## Task
Reproduce the entries below verbatim, omitting the images from your response.

## Dataset
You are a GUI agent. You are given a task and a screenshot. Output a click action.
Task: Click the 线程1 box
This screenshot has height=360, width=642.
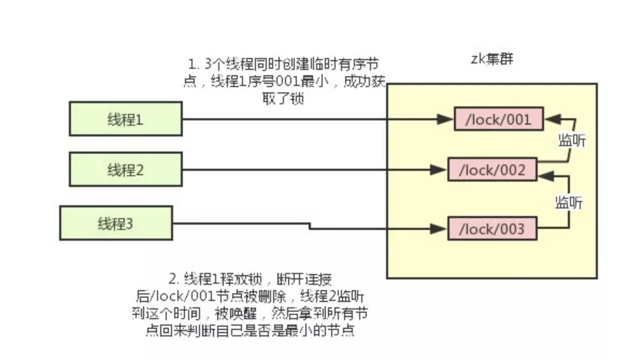pyautogui.click(x=125, y=119)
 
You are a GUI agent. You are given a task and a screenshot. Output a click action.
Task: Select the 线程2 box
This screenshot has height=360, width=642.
pyautogui.click(x=125, y=170)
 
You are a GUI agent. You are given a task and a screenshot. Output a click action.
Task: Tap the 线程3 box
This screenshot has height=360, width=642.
pyautogui.click(x=116, y=223)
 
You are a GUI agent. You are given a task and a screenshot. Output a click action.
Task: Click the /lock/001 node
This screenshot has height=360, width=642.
pyautogui.click(x=498, y=119)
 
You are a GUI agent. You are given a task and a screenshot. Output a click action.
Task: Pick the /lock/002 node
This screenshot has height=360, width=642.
pyautogui.click(x=492, y=170)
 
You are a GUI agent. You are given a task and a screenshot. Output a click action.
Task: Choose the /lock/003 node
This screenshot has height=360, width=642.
pyautogui.click(x=492, y=229)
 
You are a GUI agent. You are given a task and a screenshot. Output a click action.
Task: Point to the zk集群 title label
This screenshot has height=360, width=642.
pyautogui.click(x=492, y=59)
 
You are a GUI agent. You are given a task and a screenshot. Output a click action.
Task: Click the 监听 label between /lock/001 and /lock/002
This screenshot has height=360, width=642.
pyautogui.click(x=572, y=141)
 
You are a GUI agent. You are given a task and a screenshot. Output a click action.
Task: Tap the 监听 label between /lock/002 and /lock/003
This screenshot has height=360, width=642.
pyautogui.click(x=569, y=203)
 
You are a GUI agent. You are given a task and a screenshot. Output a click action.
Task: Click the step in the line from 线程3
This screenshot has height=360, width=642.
pyautogui.click(x=310, y=226)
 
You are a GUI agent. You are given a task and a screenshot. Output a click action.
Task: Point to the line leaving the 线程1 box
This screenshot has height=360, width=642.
pyautogui.click(x=269, y=119)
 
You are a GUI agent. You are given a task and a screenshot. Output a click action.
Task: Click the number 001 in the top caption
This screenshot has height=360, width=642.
pyautogui.click(x=291, y=82)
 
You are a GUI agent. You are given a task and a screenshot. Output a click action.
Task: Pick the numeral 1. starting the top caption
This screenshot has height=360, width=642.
pyautogui.click(x=194, y=65)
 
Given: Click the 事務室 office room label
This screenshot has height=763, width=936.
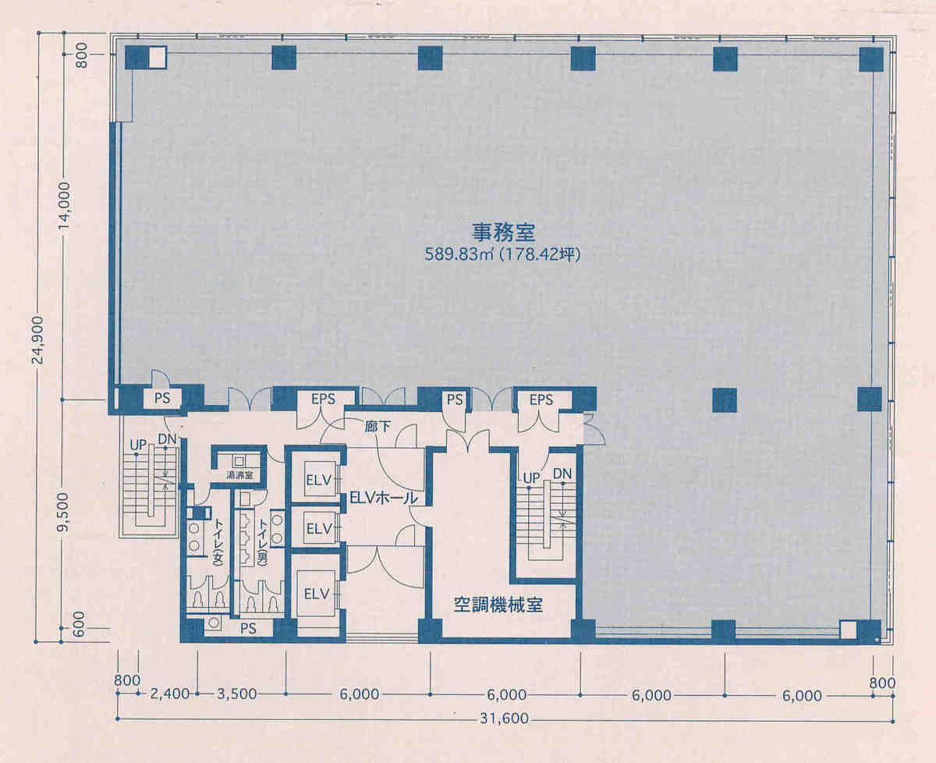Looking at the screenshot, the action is click(503, 233).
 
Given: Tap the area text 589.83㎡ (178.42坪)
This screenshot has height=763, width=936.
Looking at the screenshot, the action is click(503, 255).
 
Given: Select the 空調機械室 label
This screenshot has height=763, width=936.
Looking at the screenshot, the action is click(498, 605).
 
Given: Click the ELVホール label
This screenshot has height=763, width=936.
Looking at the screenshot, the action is click(383, 498).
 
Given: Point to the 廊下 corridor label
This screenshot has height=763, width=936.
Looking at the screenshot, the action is click(377, 426).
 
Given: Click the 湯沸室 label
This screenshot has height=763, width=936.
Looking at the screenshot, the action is click(239, 475).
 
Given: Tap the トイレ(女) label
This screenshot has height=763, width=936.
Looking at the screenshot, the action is click(218, 541).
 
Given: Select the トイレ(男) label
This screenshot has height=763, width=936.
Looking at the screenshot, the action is click(263, 541).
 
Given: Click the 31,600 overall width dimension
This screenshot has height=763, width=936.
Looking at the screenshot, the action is click(504, 719).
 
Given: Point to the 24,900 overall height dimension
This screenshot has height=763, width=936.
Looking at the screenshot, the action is click(39, 340).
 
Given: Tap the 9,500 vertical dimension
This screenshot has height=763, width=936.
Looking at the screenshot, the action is click(64, 512).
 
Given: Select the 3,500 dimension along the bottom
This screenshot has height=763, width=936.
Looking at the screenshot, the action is click(237, 694).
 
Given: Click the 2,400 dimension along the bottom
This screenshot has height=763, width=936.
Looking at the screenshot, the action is click(170, 694).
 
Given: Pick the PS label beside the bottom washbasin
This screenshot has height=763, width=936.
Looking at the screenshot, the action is click(248, 629).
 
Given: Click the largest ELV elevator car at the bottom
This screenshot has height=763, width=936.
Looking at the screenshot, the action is click(316, 594).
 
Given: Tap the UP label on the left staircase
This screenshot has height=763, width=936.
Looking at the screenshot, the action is click(138, 445).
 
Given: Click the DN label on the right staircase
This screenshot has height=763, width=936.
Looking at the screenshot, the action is click(562, 474).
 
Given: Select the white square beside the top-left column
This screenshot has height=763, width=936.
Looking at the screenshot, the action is click(158, 58).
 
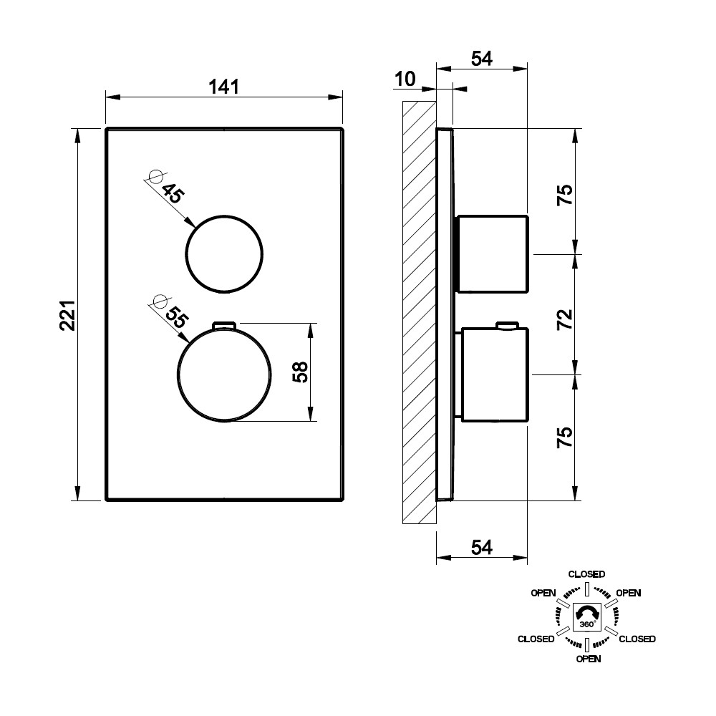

## The answer
You are a GUI agent. You are given a task and a screenshot. Output a click action.
Task: Click the 线程1 box
This screenshot has height=360, width=642.
pyautogui.click(x=125, y=119)
 
You are a GUI agent. You are given a task and a screenshot. Output a click action.
Task: Select the 线程2 box
This screenshot has height=360, width=642.
pyautogui.click(x=125, y=170)
 
You are a GUI agent. You are given a task and a screenshot. Output a click action.
Task: Tap the 线程3 box
This screenshot has height=360, width=642.
pyautogui.click(x=116, y=223)
 
You are a GUI agent. You are given a task and a screenshot. Output a click action.
Task: Click the /lock/001 node
This screenshot has height=360, width=642.
pyautogui.click(x=498, y=119)
 
You are a GUI agent. You are given a task and a screenshot. Output a click action.
Task: Pick the /lock/002 node
This screenshot has height=360, width=642.
pyautogui.click(x=492, y=170)
 
You are a GUI agent. You are given a task and a screenshot. Output a click action.
Task: Choose the /lock/003 node
This screenshot has height=360, width=642.
pyautogui.click(x=492, y=229)
 
You are a GUI agent. You are given a task and a screenshot. Output a click action.
Task: Point to the zk集群 title label
This screenshot has height=360, width=642.
pyautogui.click(x=492, y=59)
 
You are a GUI agent. You are given a task and a screenshot. Output a click action.
Task: Click the 监听 label between /lock/001 and /lock/002
This screenshot has height=360, width=642.
pyautogui.click(x=572, y=141)
 
You are a GUI agent. You are given a task and a screenshot. Output a click action.
Task: Tap the 监听 label between /lock/002 and /lock/003
This screenshot has height=360, width=642.
pyautogui.click(x=569, y=203)
 
You are a GUI agent. You are given a task and a screenshot. Output a click action.
Task: Click the step in the line from 线程3
This screenshot has height=360, width=642.
pyautogui.click(x=310, y=226)
 
You are a GUI agent. You are given a task and a screenshot. Output a click action.
Task: Point to the line leaving the 线程1 box
This screenshot has height=360, width=642.
pyautogui.click(x=269, y=119)
 
You are a GUI agent. You are given a task and a screenshot. Output a click action.
Task: Click the number 001 in the top caption
This screenshot has height=360, width=642.
pyautogui.click(x=291, y=82)
 
You are a GUI agent. You are given a task and a screenshot. Output a click action.
Task: Pick the numeral 1. starting the top caption
This screenshot has height=360, width=642.
pyautogui.click(x=194, y=65)
 
Given: Click the 事務室 office room label
This screenshot has height=763, width=936.
Looking at the screenshot, the action is click(503, 233).
 
Given: Tap the area text 589.83㎡ (178.42坪)
This screenshot has height=763, width=936.
Looking at the screenshot, the action is click(503, 255).
 
Given: Select the 空調機械室 label
This screenshot has height=763, width=936.
Looking at the screenshot, the action is click(498, 605).
 
Given: Click the ELVホール label
This screenshot has height=763, width=936.
Looking at the screenshot, the action is click(383, 498).
 
Given: Point to the 廊下 corridor label
This screenshot has height=763, width=936.
Looking at the screenshot, the action is click(377, 426).
 
Given: Click the 湯沸室 label
This screenshot has height=763, width=936.
Looking at the screenshot, the action is click(239, 475).
 
Given: Tap the トイレ(女) label
This screenshot has height=763, width=936.
Looking at the screenshot, the action is click(218, 541).
 
Given: Select the トイレ(男) label
This screenshot has height=763, width=936.
Looking at the screenshot, the action is click(263, 541).
 
Given: Click the 31,600 overall width dimension
This screenshot has height=763, width=936.
Looking at the screenshot, the action is click(504, 719).
 
Given: Point to the 24,900 overall height dimension
This screenshot has height=763, width=936.
Looking at the screenshot, the action is click(39, 340).
 
Given: Tap the 9,500 vertical dimension
This screenshot has height=763, width=936.
Looking at the screenshot, the action is click(64, 512).
 
Given: Select the 3,500 dimension along the bottom
This screenshot has height=763, width=936.
Looking at the screenshot, the action is click(237, 694).
 
Given: Click the 2,400 dimension along the bottom
This screenshot has height=763, width=936.
Looking at the screenshot, the action is click(170, 694).
 
Given: Pick the PS label beside the bottom washbasin
This screenshot has height=763, width=936.
Looking at the screenshot, the action is click(248, 629).
 
Given: Click the largest ELV elevator car at the bottom
This screenshot has height=763, width=936.
Looking at the screenshot, the action is click(316, 594).
 
Given: Tap the UP label on the left staircase
This screenshot has height=763, width=936.
Looking at the screenshot, the action is click(138, 445).
 
Given: Click the DN label on the right staircase
This screenshot has height=763, width=936.
Looking at the screenshot, the action is click(562, 474).
 
Given: Select the white square beside the top-left column
This screenshot has height=763, width=936.
Looking at the screenshot, the action is click(158, 58).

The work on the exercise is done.